◆ **YOUR ASSIGNMENT**
Output, word for word, the lines of this listing that fall between the line with "Task: Tap the Binance source badge" and the line with "The image size is (427, 520).", counting both of those lines, and no others.

↓↓↓

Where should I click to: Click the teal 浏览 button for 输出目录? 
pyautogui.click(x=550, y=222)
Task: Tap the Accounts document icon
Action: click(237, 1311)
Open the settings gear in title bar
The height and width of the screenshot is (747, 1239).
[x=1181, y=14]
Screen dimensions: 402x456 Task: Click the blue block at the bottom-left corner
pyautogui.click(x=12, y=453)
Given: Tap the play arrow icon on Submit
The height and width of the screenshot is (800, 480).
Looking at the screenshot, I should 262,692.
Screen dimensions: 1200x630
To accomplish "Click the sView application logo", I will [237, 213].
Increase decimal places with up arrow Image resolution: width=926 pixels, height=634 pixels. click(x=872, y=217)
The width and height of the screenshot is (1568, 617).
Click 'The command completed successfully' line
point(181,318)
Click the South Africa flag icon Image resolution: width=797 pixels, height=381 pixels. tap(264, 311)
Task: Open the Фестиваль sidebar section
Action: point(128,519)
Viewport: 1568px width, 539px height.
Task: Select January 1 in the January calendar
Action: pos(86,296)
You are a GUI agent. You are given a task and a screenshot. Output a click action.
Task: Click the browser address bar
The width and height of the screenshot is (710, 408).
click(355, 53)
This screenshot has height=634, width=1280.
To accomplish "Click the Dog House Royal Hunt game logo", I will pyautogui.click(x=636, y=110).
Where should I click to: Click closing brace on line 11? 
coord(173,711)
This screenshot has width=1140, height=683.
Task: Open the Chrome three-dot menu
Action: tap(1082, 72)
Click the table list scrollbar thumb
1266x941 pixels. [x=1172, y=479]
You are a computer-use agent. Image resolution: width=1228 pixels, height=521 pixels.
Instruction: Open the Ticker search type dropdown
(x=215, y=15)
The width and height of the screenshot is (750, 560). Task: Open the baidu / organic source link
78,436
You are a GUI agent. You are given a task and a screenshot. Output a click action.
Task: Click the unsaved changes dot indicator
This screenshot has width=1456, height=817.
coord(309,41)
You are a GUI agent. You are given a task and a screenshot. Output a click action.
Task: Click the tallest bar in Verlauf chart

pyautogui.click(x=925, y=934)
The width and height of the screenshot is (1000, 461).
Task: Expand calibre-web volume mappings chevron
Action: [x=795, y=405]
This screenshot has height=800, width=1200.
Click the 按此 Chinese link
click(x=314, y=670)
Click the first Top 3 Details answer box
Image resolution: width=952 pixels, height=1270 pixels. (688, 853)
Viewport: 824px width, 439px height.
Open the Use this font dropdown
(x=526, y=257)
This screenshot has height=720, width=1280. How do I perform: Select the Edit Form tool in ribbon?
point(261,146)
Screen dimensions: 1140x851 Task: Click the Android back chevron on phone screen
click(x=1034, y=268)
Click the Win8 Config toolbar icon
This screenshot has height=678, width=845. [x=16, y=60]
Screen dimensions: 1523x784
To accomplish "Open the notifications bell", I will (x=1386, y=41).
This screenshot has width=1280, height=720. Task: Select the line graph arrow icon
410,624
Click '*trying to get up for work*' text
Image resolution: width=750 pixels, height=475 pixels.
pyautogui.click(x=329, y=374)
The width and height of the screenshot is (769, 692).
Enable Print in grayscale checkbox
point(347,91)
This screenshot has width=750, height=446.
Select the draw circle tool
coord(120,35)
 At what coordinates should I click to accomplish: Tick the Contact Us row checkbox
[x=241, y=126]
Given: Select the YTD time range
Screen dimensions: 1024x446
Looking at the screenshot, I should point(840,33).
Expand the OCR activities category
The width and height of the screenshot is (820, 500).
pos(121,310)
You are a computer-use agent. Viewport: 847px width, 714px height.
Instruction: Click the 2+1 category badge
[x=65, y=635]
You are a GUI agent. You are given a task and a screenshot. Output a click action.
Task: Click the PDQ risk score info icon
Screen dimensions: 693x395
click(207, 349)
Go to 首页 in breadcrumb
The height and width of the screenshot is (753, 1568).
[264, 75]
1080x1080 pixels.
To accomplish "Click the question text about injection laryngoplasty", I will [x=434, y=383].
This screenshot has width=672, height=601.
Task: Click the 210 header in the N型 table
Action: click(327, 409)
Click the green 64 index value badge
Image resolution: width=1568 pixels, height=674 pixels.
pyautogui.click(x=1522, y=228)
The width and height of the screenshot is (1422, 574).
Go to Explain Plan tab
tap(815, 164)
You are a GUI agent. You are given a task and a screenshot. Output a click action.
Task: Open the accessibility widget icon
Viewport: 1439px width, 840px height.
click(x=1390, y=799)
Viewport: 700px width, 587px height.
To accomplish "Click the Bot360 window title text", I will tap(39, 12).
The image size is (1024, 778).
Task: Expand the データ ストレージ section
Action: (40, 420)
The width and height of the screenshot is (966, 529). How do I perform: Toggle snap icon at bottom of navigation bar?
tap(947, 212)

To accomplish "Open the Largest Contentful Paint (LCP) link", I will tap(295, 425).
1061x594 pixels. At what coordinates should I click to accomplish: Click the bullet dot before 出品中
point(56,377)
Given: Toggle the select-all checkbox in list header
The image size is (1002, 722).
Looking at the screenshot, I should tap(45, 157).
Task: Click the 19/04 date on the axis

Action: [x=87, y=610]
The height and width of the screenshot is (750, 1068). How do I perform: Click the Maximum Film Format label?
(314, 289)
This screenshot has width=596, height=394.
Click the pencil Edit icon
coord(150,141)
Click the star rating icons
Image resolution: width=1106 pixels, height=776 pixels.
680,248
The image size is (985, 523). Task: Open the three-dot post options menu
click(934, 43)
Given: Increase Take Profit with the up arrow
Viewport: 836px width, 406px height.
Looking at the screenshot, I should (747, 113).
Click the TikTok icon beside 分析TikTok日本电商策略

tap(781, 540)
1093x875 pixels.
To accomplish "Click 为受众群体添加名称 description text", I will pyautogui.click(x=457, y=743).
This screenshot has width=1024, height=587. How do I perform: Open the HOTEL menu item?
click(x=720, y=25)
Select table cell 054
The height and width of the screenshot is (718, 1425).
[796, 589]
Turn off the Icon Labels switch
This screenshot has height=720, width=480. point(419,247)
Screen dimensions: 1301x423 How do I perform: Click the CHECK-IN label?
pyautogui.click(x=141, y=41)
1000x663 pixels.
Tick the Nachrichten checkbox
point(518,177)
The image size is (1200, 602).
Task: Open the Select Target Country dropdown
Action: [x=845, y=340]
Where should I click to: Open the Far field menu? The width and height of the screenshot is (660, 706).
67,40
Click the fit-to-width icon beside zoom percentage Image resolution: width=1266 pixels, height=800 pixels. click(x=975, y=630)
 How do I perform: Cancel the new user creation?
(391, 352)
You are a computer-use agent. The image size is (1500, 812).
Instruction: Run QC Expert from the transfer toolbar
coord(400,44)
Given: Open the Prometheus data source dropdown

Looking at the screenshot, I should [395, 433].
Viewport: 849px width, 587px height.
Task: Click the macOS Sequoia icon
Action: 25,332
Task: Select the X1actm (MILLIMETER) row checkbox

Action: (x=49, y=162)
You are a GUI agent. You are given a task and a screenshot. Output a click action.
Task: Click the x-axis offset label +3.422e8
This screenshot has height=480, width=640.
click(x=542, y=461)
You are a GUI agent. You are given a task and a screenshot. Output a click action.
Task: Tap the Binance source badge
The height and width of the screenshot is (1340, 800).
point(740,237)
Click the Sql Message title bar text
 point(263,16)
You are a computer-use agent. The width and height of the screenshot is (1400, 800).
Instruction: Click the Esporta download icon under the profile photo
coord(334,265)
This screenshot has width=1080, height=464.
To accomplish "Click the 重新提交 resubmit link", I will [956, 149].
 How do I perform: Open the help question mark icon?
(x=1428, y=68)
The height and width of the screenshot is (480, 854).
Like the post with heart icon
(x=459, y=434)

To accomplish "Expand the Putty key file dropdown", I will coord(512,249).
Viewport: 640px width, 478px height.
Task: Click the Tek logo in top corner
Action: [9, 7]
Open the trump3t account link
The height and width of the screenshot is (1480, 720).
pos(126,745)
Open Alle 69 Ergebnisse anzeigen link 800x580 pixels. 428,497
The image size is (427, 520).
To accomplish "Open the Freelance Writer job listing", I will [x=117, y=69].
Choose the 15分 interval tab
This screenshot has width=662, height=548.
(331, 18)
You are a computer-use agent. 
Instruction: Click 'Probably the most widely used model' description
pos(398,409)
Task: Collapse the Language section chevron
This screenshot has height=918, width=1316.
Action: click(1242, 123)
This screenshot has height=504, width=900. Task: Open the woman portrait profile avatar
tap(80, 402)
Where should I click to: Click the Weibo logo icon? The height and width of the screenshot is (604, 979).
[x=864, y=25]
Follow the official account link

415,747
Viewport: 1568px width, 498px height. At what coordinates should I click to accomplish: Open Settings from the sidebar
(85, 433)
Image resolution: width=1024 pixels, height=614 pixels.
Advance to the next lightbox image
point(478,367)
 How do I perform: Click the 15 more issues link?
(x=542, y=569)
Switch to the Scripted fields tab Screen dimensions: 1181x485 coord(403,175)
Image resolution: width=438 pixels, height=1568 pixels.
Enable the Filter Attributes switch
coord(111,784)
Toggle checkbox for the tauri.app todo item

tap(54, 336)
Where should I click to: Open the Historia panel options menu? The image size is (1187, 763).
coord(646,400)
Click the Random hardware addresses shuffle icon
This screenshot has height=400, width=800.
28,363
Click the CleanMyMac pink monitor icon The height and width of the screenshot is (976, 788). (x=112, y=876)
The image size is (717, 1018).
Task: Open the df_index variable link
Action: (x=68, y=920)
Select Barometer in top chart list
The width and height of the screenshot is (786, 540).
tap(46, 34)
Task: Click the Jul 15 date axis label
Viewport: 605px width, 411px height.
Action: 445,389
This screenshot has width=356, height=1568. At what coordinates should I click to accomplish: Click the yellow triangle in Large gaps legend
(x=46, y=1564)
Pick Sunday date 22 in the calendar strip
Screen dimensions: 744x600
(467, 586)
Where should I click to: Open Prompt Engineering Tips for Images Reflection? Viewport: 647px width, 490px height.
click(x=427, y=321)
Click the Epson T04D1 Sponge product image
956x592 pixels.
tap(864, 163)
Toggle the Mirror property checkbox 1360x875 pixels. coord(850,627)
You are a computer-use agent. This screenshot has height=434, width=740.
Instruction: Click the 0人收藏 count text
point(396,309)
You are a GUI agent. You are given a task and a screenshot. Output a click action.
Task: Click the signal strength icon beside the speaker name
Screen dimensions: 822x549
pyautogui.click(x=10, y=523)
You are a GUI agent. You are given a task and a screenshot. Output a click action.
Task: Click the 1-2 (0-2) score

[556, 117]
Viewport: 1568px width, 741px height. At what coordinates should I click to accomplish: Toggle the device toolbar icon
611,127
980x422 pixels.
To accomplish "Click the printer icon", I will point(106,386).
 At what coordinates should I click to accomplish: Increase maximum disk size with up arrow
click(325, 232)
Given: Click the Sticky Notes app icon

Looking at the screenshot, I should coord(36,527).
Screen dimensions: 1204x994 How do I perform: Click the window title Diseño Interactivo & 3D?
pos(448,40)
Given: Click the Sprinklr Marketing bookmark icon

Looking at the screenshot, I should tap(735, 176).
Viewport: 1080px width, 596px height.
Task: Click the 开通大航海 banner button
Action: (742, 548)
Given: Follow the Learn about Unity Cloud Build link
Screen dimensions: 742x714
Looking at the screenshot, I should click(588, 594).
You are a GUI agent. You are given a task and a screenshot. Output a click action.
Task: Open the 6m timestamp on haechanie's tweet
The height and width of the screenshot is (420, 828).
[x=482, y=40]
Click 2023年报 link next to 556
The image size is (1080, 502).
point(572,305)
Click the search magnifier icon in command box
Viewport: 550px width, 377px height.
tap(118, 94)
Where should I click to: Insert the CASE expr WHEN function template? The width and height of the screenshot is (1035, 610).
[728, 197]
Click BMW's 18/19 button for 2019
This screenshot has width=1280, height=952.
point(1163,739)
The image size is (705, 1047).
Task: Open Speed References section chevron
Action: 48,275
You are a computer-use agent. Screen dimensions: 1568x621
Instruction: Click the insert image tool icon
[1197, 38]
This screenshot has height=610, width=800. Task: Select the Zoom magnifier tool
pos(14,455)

↑↑↑

◆ **FINISHED TASK**
Task: Tap the Binance source badge
The height and width of the screenshot is (1340, 800).
point(740,237)
Click the Sql Message title bar text
 point(263,16)
You are a computer-use agent. The width and height of the screenshot is (1400, 800).
Instruction: Click the Esporta download icon under the profile photo
coord(334,265)
This screenshot has width=1080, height=464.
To accomplish "Click the 重新提交 resubmit link", I will [956, 149].
 How do I perform: Open the help question mark icon?
(x=1428, y=68)
The height and width of the screenshot is (480, 854).
Like the post with heart icon
(x=459, y=434)

To accomplish "Expand the Putty key file dropdown", I will coord(512,249).
Viewport: 640px width, 478px height.
Task: Click the Tek logo in top corner
Action: [9, 7]
Open the trump3t account link
The height and width of the screenshot is (1480, 720).
pos(126,745)
Open Alle 69 Ergebnisse anzeigen link 800x580 pixels. 428,497
The image size is (427, 520).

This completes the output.